Ever since the stormwater system in Augustenborg was reconstructed, it had been assumed that the system helped protect against flooding. However, this had not been proven, and it was also unknown if the new system was efficient for extreme rainfall events with a 100-year or higher return period.

Solution

The stormwater system in Augustenborg – a Sustainable Urban Drainage System (SUDS) – consists of open canals, swales, ponds and green roofs as well as adapted levelling of green areas to ensure controlled flooding.

A model of the system was set up in MIKE FLOOD using MIKE URBAN and MIKE 21, including the rain on grid and infiltration modules in MIKE 21. This enabled correct estimation of stormwater infiltration in green areas. Two scenarios were created. One for the current (green, open) stormwater system and the other for the former (traditional, pipe-based) system. This methodology allowed us to evaluate the flood protection efficiency of the new open stormwater system compared to the old pipe-based system.

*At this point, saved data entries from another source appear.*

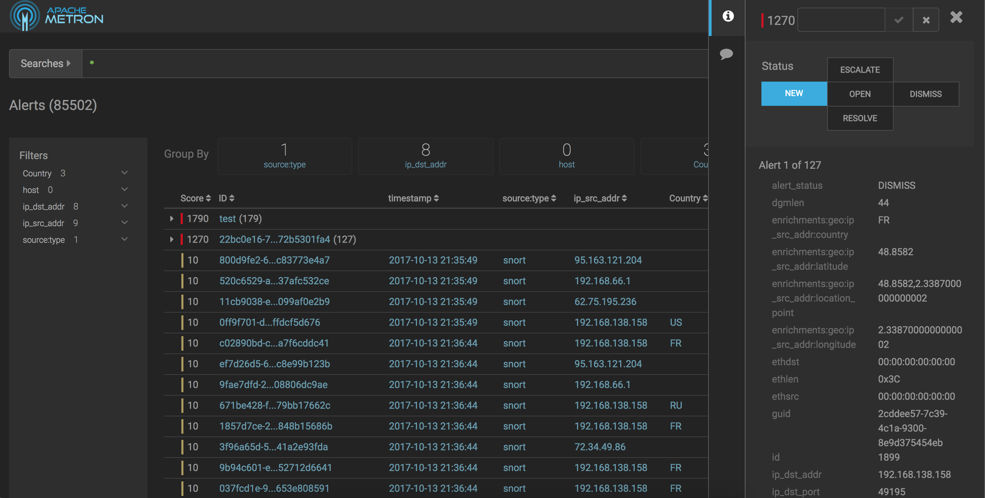Group alerts by ip_dst_addr

(x=425, y=156)

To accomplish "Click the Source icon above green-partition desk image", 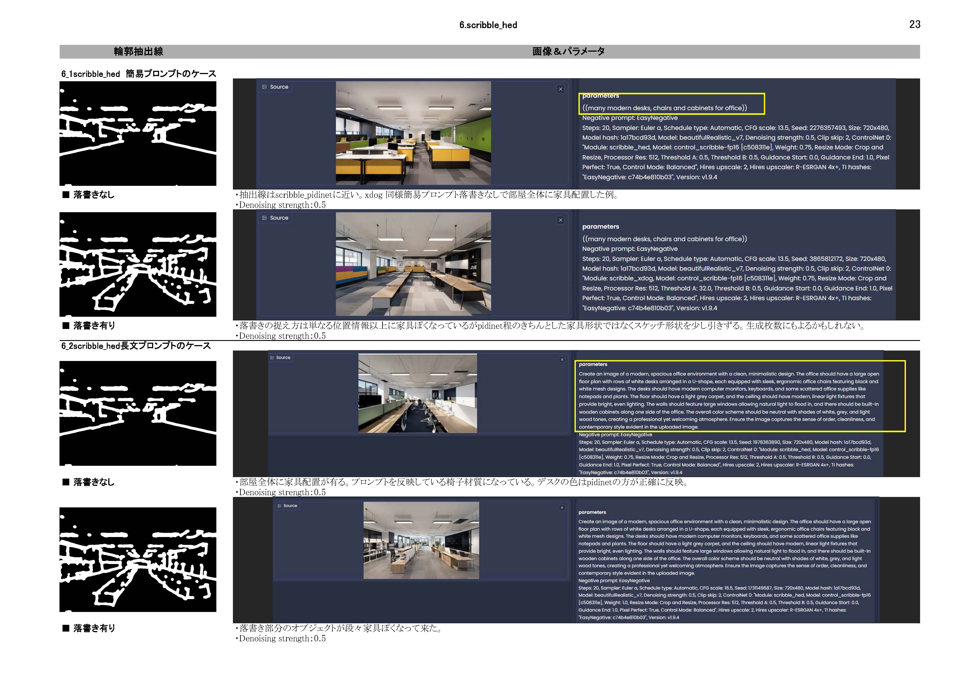I will coord(272,358).
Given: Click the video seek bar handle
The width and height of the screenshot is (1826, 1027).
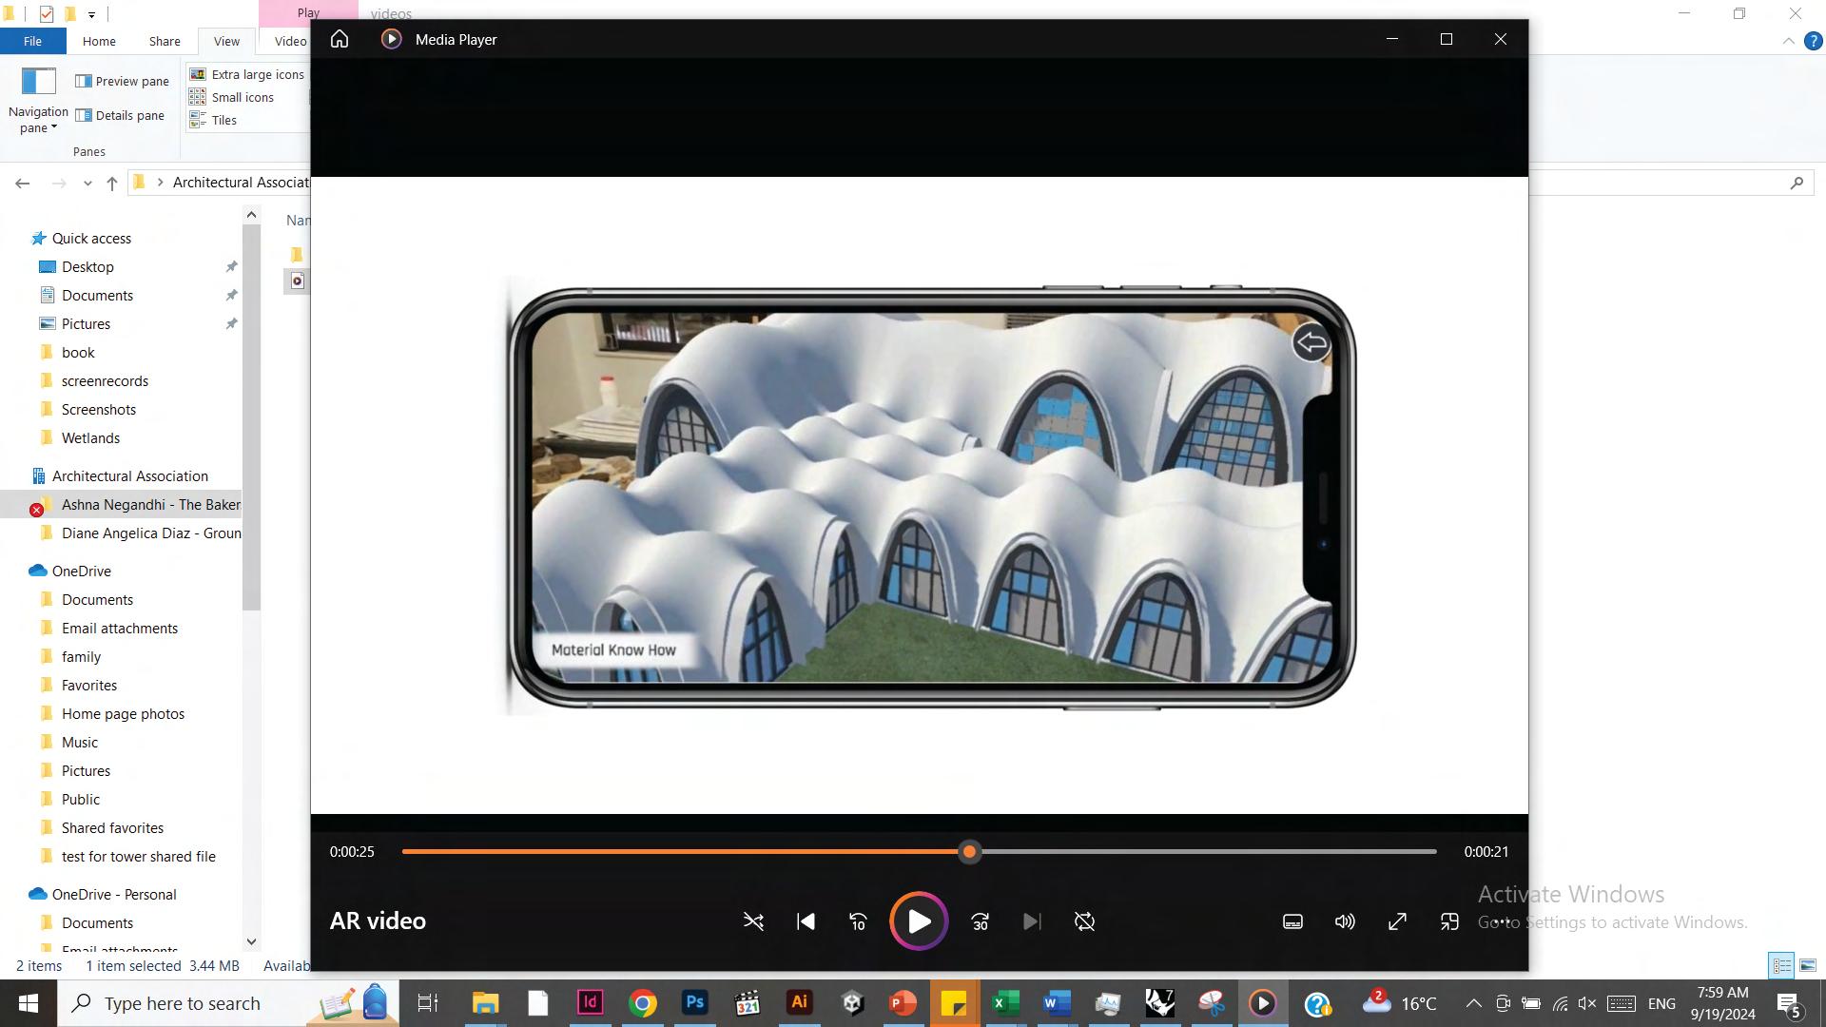Looking at the screenshot, I should 969,851.
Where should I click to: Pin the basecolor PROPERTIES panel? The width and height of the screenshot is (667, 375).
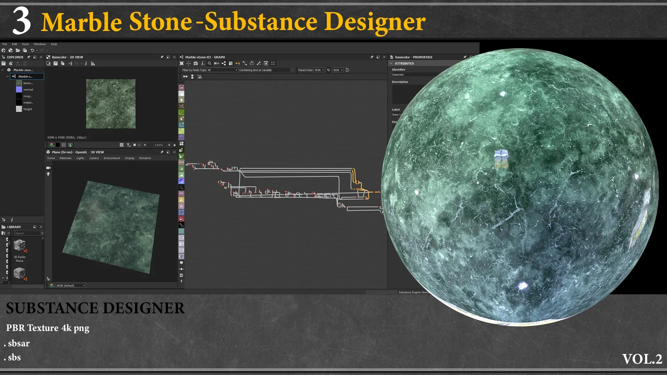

The simulations showed that the retrofitted green stormwater system had a substantially lower risk of flood damage compared to the former traditional system for the Augustenborg area during the rainstorm event in August 2014.

Results

Proves that the new stormwater system protects against flooding

Shows that a SUDS can be efficient also during extreme rainfall

Quantifies the effects of the retention and detention processes in the system (infiltration, storage etc.)

'Being a PhD student at Lund University at the time this research was conducted, I had the opportunity to closely collaborate with DHI and their experts within the field of urban hydrology and urban drainage modelling. This project, beside its interesting results, was also a very fruitful partnership as it led to more collaborations in research and innovation between DHI and Lund University in the following years. In addition to DHI’s robust and handy modelling software, I found the collaborating professionals of the company very smart, helpful, ambitious and with high problem-solving capacity.'

Salar Haghighatafshar, Researcher
Lund University

About the client

The project was carried out together with two partners:

VA SYD – Water utility for the region of Malmö, Sweden. The utility is the owner of the stormwater system and provided data to the study.

Lund University – Water and Wastewater Engineering, Dept. of Chemical Engineering. The department served as a collaboration partner and main project initiator.